More often than not, the bandwidth of a TCP flow is restricted by the setting of the sender's and receiver's buffer sizes, and the flow never utilizes the available bandwidth of the links. Very few network applications provide the user with any way to tune buffer sizes. Some network utilities (ttcp, netperf, iperf) and a few FTP's (gridFTP) allow the user (or network wizard) to specify buffer sizes, or disable Nagle algorithms, assuming the user knows or can determine what the optimal settings are. Operating system default setting may limit the maximum values for some of these tunable parameters. System managers can change the default buffer settings for ALL connections, but that usually is sub-optimal and wasteful of kernel memory. Our current Net100 work and other recent work have looked at ways of auto-tuning the buffer sizes for a particular flow. (In Net100 we also consider tuning other TCP parameters for a particular flow.) Here is a brief summary of auto-tuning work to date, starting with network-aware applications and then kernel modifications to tune TCP flows.

NLANR FTP
NLANR has an auto-tuning FTP (or here) that uses a train of ICMP or UDP packets to estimate the available bandwidth and round-trip time between the client and server.

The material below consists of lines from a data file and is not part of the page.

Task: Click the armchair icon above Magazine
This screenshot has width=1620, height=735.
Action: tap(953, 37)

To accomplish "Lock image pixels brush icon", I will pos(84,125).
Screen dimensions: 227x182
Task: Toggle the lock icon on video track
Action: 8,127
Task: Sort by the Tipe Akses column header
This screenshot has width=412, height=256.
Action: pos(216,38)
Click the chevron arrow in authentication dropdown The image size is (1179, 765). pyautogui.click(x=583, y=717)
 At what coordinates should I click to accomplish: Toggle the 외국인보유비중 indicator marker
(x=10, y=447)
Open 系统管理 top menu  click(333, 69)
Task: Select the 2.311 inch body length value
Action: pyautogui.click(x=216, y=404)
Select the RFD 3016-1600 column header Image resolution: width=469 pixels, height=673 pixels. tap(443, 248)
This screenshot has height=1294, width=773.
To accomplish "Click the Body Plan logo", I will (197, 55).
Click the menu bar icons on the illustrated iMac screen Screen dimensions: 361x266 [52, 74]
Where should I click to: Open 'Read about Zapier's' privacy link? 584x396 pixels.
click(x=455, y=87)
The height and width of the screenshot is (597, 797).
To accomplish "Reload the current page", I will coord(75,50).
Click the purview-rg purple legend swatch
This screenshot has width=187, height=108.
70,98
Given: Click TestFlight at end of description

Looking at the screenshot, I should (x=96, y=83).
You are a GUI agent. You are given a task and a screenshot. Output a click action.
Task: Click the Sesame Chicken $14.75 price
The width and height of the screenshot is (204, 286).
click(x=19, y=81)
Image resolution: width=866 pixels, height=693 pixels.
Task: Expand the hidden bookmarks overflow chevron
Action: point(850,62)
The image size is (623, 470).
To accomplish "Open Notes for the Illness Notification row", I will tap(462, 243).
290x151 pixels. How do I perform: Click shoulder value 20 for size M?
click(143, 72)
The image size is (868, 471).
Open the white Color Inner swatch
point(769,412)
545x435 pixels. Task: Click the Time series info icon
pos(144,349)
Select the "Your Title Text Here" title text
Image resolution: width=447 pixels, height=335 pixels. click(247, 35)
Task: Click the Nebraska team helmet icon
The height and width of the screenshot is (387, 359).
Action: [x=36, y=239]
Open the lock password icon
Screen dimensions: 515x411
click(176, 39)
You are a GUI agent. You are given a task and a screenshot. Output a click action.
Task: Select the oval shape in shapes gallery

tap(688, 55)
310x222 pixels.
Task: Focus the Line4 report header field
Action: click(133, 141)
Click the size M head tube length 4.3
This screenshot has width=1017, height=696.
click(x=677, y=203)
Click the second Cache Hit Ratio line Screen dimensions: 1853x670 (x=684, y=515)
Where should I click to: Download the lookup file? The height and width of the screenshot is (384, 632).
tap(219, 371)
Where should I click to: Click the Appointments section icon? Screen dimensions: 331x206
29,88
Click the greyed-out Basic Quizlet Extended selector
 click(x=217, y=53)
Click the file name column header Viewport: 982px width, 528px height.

Using the bandwidth-delay product, buffer sizes are then set at the client and server.

Enable tuning
Tierney et al. provide an API and network daemons that allow one to modify a network application to query a daemon for the optimal buffer size to be used for a particular destination. For example, an FTP server and client might issue a call like

tcp_buffer_size = EnableGetBufferSize(desthost); and then use that value to set the TCP buffer sizes. The Enable daemons periodically measure the bandwidth and latency of designated network paths and provide that information to client as an RPC-like service. It is also possible to generate scripts or command files that would use tuning data from the Enable daemon to tune network applications that accept tuning arguments.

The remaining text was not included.